“En aquel tiempo, contaban los discípulos lo que les había pasado por el camino y cómo habían reconocido a Jesús al partir el pan. “

El camino, es mi Aquí y AhoraMi hoy donde Jesús Resucitado viene a encontrarse conmigo. Y, en este caminar, muchos signos dejan transparentar su presencia “invisible a los ojos”

¡Experimentar la alegría del encuentro con una hermana, con un hermano, con la comunidad, con la familia para hablar de Él…! 

  

Es una respuesta a la invitación:“Sereis mis testigos…” 

Como los apóstoles, también yo me quedo asombrado, asombrada, ante el cuerpo de Cristo Resucitado… Me resisto a creer… Aunque una alegría interior empieza a brotar de mi corazón... sin saber aún por qué…

 

 Sin palabras para decir lo indecible…

Entiendo muy bien el miedo y el asombro de los discípulos… ¿Cómo reconocerte, a Ti, Señor, en este mundo nuestro, en nosotros? ¿Cómo no estar confundidos, invadidos como estamos, por este río incesante de pensamientos y de ideas, de imágenes que deforman tu rostro, que nos quitan tu Paz y nos ocultan tu Presencia?

¡Señor Jesús, danos la fuerza de poder ver Tus manos y Tus pies!

¡Qué podamos tocarte!

¡Danos la fe, danos Tu Paz!

 

 

Jesús les dice: «¡La paz esté con vosotros!»

“Entonces les abrió el entendimiento para comprender las Escrituras.”

Ya antes de su resurrección Jesús nos pidió creer contra toda esperanza… Creer sin saber, sin comprender, sin ver… sin tocar… Y mirar «con el corazón»

Como los apóstoles, también nosotros estamos invitados a encontrarlo en medios de nosotros y a tocarlo… 

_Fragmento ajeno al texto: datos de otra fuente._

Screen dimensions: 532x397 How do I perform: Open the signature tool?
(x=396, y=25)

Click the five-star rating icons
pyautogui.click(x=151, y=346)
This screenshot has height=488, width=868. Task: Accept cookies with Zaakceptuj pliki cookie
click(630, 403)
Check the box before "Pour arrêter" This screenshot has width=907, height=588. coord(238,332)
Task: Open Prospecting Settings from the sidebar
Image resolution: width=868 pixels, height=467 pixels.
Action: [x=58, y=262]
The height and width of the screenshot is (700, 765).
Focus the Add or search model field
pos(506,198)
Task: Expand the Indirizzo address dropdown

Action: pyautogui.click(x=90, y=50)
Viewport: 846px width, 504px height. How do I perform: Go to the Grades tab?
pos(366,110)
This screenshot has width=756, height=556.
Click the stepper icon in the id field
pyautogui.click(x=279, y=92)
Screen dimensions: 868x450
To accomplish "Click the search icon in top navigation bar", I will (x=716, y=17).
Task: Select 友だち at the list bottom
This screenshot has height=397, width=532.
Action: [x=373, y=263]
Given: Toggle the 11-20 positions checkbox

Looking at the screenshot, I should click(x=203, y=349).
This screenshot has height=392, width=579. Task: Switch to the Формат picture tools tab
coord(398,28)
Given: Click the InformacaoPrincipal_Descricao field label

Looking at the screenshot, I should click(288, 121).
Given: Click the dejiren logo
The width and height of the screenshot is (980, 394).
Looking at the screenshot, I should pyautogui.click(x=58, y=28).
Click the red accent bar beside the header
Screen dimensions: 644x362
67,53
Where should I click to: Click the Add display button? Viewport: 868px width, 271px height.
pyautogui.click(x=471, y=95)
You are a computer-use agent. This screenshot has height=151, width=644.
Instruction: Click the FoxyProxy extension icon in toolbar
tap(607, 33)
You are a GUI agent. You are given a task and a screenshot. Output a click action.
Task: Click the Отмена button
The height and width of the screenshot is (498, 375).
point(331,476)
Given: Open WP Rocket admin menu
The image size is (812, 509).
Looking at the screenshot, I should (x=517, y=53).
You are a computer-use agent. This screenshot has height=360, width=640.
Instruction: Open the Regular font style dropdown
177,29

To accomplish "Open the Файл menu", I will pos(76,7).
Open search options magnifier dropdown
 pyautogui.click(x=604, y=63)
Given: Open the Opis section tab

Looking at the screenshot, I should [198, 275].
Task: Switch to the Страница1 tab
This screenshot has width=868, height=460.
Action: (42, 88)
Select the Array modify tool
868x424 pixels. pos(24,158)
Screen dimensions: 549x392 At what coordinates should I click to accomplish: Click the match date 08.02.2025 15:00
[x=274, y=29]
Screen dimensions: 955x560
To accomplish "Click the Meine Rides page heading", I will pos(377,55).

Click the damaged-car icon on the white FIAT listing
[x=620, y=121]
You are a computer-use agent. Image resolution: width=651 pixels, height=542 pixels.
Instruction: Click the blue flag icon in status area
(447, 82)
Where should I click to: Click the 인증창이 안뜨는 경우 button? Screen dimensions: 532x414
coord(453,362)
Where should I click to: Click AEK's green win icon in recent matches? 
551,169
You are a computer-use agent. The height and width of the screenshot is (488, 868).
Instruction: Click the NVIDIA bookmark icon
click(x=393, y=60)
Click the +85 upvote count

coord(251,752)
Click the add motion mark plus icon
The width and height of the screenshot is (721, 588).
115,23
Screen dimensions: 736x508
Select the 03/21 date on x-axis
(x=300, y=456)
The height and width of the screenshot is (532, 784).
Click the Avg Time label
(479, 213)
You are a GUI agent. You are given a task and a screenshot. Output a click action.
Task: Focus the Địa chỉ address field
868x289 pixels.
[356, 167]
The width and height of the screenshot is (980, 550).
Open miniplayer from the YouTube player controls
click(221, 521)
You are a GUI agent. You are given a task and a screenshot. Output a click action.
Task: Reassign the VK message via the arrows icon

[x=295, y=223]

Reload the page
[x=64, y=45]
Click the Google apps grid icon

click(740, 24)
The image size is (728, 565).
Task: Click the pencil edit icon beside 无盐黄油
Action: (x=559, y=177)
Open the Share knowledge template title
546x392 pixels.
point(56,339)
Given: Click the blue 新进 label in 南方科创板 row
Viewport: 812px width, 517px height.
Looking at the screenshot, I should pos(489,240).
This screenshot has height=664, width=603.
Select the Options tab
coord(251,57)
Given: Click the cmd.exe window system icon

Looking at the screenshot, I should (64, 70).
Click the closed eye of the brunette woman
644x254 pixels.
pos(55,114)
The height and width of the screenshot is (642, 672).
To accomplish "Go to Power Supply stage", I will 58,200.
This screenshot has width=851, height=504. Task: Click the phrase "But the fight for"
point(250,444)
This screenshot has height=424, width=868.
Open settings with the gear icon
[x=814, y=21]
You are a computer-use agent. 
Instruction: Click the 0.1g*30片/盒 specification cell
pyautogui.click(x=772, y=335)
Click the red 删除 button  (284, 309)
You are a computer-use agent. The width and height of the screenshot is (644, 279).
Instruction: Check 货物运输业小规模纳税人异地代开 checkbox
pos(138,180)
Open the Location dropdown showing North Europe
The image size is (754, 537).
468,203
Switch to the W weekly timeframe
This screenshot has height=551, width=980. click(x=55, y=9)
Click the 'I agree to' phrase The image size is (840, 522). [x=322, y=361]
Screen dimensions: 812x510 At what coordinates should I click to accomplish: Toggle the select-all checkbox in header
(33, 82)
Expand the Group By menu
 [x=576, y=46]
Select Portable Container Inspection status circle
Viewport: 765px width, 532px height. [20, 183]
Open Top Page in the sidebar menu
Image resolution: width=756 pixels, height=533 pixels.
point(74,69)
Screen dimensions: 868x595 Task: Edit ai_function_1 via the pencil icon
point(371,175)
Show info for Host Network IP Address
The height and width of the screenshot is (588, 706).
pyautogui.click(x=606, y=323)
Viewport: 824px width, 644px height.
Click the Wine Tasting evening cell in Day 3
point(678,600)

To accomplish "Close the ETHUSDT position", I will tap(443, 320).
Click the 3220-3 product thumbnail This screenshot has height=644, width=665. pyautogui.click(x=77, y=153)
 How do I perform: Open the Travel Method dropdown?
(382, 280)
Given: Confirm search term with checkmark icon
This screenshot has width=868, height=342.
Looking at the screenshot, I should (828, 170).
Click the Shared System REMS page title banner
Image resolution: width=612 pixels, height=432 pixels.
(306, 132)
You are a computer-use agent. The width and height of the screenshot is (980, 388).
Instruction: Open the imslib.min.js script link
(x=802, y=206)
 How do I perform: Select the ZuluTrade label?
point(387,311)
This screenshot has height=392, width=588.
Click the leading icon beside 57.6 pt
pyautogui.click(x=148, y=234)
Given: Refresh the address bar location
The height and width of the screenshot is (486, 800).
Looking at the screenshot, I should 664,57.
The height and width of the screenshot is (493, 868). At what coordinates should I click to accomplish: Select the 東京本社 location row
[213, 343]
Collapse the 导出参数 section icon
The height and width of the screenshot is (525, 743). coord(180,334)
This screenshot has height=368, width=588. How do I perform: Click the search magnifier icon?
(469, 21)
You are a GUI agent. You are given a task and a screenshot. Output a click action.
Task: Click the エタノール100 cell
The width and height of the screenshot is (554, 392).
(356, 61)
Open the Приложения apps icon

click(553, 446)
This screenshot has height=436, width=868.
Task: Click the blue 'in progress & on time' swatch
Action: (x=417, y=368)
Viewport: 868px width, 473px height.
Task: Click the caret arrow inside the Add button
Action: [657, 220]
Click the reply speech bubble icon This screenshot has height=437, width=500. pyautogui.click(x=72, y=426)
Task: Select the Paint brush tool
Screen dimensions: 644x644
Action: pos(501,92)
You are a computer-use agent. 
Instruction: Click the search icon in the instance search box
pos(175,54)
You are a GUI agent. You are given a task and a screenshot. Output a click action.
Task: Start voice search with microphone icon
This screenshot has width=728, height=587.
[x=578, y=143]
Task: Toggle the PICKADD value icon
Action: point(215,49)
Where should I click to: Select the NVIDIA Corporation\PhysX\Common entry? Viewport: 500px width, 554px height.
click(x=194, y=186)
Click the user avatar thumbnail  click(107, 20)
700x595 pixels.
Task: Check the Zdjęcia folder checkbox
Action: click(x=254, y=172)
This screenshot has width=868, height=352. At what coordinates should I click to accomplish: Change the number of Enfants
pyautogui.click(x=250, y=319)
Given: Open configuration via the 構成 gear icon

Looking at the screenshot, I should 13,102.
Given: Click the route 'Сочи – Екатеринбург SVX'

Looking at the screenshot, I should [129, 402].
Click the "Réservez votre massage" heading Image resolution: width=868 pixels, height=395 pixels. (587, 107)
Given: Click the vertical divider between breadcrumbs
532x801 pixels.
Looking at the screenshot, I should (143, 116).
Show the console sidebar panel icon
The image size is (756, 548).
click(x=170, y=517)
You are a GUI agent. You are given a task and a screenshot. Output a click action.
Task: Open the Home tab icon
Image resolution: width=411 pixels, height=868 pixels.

En las heridas y dolores de nuestros hermanos…

En su cuerpo eucarístico…

                              

Mirad y tocad mis manos y mis pies… comed y bebed… ¡Soy yo!”

Y ADORARLO VIVO Y VIVIFICANTE ENTRE NOSOTROS ¡SOY YO… NO TENGÁIS MIEDO!

 

Oramos con Santa Rafaela María

He contemplado, Señor, el mundo, obra tuya, y a los hombres,

que llevan marcada en la frente tu propia imagen.

Y comienzo mi oración ante tu Presencia, Presencia Eucarística de Resucitado.

                                                “Esto es mi Cuerpo”, dijiste en la última Cena, para anunciar tu amor hasta la muerte.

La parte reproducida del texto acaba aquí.